** Required action **
Starting with the line containing "Hovorany (1176, 917)" and going on through the line containing "Turistická asociace Slovácko (1193, 1235)", return the lines of the data below exactly, and only those.
** Study material follows **
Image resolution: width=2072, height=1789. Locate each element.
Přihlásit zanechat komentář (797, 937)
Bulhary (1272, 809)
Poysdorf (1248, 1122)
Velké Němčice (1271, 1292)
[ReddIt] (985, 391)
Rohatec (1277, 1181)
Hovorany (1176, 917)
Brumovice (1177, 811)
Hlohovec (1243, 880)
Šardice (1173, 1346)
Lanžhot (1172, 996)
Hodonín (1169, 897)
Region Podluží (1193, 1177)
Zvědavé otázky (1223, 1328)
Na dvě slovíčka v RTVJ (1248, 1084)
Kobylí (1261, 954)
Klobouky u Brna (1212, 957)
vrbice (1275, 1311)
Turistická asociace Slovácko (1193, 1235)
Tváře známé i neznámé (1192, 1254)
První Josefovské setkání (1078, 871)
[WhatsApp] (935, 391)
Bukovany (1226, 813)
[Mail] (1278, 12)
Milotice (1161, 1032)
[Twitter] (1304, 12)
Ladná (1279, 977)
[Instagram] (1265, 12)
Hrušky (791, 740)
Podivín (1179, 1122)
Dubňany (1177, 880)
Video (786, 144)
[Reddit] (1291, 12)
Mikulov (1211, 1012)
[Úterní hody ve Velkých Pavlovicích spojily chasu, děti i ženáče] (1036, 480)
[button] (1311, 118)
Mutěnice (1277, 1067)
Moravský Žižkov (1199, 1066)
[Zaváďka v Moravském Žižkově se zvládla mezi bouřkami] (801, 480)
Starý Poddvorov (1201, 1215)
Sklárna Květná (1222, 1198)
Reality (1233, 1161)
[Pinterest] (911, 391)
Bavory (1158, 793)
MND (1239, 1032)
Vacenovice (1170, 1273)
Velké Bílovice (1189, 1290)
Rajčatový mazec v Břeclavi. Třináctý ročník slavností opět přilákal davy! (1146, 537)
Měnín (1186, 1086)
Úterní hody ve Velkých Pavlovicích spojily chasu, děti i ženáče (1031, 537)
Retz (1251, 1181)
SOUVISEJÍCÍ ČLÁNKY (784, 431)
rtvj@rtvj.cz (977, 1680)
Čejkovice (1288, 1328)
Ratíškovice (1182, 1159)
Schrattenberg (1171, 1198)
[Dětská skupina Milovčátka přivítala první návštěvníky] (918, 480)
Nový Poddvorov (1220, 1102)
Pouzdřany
** End of Study material **
** Task answer **
Hovorany (1176, 917)
Brumovice (1177, 811)
Hlohovec (1243, 880)
Šardice (1173, 1346)
Lanžhot (1172, 996)
Hodonín (1169, 897)
Region Podluží (1193, 1177)
Zvědavé otázky (1223, 1328)
Na dvě slovíčka v RTVJ (1248, 1084)
Kobylí (1261, 954)
Klobouky u Brna (1212, 957)
vrbice (1275, 1311)
Turistická asociace Slovácko (1193, 1235)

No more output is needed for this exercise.